Клюшкин прижимал к себе собаку Пургу. «Убийство» милиционера Семена и ранение Хромого произвели на него неизгладимое впечатление. Глаза Толяна блестели, а сердце стучало, как пламенный мотор.
— А вот мы с тобой, Пурга, ни в кого никогда стрелять не будем, — шептал Клюшкин.— Попугаем только. А стрелять не будем. Зачем же в живых людей стрелять?

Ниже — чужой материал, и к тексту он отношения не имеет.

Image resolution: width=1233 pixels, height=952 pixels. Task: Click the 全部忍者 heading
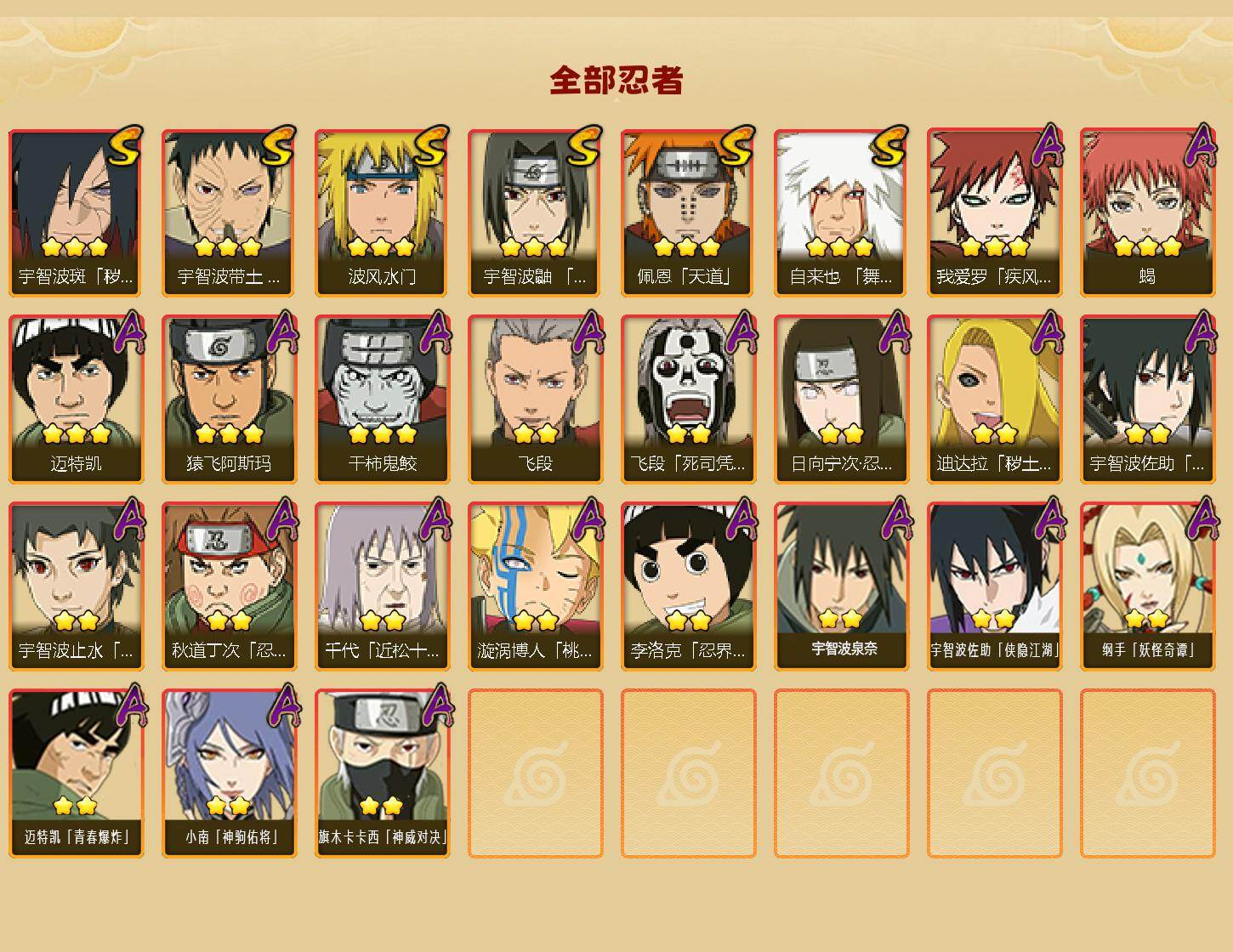pyautogui.click(x=616, y=81)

И боевики больше смотреть не будем!
Гоша и Шура вглядывались в дорогу.
— Ну, что думаешь? — спросил Шура.
— Думаю, наши дела плохи, — прохрипел больной Гоша.
Щура и сам понимал, что дела у них не очень.
Люся добралась до Оли с Мишей:
— Слушайте, надо сделать крепкого чаю раненому.
Оля кивнула и пошла к кофеварке. Миша догнал ее и, пока Оля давила на кнопки чудо-аппарата, прошептал:
— И бутербродов надо сделать. Для террористов. Специальных!
— С чем бутерброды?
— Ну, с этим самым. Миша усиленно заморгал в сторону Косого.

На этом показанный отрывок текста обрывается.